Stretching is a simple yet highly effective activity that will help athletic performance, decrease risk of injury and minimise muscle soreness.  By placing particular parts of the body in certain positions, we can increase muscle length, reduce muscle tension and enhance our range of movement.  In doing this, we increase the distance our limbs can move before damage may occur to the muscles and tendons.

A great example of this is a swimmer who takes time to properly stretch their shoulders.  This will improve the range of movement in the shoulder and therefore facilitate a more streamlined and efficient movement through the water.  In this instance, not only is the risk of injury and fatigue reduced, but moving through the water more efficiently is likely to improve your overall performance and time and therefore a much more enjoyable experience!

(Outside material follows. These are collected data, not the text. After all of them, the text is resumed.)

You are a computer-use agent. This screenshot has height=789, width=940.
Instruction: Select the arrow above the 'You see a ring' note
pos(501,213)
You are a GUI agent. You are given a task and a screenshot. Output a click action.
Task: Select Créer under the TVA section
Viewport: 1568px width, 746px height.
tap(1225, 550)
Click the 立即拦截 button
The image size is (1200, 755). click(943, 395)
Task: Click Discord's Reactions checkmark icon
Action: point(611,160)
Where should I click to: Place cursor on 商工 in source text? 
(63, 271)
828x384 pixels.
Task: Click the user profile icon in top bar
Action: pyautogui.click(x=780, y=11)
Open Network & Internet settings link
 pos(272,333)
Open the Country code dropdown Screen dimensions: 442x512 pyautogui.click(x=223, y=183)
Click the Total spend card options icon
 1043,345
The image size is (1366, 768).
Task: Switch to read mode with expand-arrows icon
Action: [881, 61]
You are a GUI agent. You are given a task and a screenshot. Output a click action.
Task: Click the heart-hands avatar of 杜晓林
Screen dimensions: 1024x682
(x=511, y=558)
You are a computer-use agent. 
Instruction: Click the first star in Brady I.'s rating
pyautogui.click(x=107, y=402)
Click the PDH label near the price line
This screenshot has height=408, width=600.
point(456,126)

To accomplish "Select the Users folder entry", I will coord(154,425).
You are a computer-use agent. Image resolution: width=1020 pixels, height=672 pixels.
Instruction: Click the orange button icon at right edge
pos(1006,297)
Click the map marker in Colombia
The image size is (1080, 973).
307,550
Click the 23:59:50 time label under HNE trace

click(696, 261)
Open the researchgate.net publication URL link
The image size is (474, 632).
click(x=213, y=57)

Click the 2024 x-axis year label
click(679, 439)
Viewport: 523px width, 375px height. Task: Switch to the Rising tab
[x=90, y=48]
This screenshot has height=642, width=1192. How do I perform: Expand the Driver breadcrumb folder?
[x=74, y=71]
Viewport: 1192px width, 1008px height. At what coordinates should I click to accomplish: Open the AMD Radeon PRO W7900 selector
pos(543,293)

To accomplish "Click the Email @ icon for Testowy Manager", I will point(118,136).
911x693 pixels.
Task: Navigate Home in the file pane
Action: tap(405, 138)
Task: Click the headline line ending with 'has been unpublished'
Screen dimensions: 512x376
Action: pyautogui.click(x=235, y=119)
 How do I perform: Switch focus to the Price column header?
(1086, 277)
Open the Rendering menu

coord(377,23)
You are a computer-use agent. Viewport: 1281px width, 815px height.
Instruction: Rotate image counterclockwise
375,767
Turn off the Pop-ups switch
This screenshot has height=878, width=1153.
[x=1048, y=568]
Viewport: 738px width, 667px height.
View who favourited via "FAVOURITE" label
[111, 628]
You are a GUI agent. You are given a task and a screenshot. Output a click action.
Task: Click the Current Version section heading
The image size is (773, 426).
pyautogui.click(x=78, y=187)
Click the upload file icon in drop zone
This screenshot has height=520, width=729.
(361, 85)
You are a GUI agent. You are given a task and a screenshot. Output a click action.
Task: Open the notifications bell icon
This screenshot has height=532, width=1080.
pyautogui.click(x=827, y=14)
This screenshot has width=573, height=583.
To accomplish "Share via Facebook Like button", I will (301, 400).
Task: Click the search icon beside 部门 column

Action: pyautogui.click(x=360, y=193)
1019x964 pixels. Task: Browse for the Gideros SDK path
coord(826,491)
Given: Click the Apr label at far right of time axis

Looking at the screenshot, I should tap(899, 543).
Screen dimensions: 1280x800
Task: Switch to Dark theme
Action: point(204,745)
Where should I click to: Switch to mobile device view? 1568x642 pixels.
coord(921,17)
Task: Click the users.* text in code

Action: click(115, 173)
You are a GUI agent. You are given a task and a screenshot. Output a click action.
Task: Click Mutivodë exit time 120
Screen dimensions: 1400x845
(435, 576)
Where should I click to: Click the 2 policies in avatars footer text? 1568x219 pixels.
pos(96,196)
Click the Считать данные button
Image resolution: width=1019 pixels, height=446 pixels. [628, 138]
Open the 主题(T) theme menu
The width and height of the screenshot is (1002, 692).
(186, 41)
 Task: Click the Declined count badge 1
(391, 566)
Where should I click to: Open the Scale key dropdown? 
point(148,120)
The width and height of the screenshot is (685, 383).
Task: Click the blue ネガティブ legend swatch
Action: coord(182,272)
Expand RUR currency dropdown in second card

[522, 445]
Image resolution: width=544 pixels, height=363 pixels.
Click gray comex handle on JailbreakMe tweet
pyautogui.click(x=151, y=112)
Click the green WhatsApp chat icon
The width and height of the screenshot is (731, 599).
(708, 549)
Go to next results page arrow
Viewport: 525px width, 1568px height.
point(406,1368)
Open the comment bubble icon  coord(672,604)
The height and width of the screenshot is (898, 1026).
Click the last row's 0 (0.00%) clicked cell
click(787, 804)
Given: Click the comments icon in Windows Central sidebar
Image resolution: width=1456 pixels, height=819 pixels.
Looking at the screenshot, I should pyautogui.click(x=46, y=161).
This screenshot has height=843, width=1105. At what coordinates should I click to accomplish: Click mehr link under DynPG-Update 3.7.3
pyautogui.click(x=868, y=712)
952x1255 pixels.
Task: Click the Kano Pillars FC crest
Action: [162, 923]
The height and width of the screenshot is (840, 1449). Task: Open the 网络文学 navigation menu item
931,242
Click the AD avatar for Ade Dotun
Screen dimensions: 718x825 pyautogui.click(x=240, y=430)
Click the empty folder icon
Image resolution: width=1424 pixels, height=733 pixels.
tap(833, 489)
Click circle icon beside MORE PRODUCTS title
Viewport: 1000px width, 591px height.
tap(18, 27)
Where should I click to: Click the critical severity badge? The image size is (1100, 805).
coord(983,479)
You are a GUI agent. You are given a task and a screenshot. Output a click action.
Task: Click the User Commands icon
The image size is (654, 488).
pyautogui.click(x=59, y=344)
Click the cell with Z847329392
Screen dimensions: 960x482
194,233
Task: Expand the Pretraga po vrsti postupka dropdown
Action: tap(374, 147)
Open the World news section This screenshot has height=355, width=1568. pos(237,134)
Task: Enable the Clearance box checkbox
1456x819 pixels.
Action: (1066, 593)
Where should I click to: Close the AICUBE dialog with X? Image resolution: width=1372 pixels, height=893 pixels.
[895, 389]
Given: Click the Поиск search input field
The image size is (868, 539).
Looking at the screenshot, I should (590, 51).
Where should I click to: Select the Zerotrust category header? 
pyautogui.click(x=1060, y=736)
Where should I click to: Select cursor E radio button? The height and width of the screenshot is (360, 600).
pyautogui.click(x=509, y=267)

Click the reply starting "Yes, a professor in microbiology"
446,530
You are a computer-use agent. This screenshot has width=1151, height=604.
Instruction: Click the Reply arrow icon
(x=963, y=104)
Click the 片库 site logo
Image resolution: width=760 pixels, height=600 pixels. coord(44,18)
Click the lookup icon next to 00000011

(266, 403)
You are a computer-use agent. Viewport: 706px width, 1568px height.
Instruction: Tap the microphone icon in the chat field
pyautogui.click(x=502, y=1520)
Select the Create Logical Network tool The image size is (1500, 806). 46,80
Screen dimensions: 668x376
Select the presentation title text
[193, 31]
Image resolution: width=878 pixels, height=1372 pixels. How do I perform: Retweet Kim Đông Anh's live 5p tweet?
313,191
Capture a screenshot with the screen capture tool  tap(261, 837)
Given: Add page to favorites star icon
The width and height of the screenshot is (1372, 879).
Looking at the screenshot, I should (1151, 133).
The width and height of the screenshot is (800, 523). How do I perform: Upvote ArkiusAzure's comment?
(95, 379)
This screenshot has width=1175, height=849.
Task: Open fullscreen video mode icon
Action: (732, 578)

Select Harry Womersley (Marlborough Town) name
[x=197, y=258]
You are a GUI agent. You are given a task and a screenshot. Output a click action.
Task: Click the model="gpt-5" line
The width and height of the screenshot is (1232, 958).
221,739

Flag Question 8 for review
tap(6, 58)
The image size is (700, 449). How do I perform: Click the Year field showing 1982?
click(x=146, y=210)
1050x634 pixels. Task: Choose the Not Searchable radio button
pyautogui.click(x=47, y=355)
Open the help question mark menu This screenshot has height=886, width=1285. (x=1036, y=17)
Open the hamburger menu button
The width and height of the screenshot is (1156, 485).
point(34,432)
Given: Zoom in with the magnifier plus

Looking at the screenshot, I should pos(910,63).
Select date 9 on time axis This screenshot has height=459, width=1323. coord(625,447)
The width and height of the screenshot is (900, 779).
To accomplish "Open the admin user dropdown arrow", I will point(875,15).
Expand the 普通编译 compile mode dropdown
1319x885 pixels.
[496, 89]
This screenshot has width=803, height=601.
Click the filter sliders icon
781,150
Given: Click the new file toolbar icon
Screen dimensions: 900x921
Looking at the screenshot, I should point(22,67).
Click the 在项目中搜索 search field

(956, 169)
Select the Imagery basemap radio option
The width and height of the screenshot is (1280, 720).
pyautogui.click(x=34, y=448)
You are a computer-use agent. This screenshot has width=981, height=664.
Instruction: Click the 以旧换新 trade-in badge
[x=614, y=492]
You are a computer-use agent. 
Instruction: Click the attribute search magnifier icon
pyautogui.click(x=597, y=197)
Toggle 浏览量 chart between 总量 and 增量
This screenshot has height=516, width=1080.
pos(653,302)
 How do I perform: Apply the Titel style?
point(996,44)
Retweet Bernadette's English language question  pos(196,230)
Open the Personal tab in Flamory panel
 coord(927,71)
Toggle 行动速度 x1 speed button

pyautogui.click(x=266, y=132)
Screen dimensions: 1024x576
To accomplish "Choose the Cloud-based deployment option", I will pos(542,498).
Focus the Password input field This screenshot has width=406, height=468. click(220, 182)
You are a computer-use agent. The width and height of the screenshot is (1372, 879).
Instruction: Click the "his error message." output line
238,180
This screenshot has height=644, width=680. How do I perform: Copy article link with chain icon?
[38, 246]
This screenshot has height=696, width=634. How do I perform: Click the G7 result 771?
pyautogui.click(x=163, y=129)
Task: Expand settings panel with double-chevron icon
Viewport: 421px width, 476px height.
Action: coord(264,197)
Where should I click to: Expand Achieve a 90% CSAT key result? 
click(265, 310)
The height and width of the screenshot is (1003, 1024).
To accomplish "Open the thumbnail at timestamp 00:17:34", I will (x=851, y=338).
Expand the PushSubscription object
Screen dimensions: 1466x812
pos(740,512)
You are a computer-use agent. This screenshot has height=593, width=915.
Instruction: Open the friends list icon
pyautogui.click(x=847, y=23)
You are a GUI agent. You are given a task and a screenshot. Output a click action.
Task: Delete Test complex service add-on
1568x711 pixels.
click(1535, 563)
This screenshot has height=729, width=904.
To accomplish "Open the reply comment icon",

I chose my website name ‘Range of Motion’ with great consideration.  A lack of range and flexibility limits our movement and can contribute to muscle and joint problems.  This can lead to injuries which prevent us from carrying out our daily lives or exercise.  Improper muscle action can result in decreased performance and can result in loss of strength and power during physical activity.

Training which does not factor in a regular stretching regime can greatly increase the risk of muscular discomfort, loss of performance and injury. 

Stretching will not necessarily make you run faster, cycle for longer or take that hard hitting tackle.  What it will do is to increase your ability to avoid injury and keep you doing what you really want to do.

What stretching WILL do is release muscle tension, maintain flexibility and reduce post activity muscle soreness and fatigue.  In addition to these benefits, stretching also gives you time to wind down, allow your body to slow down and help you reflect, take stock and relax – something we all need.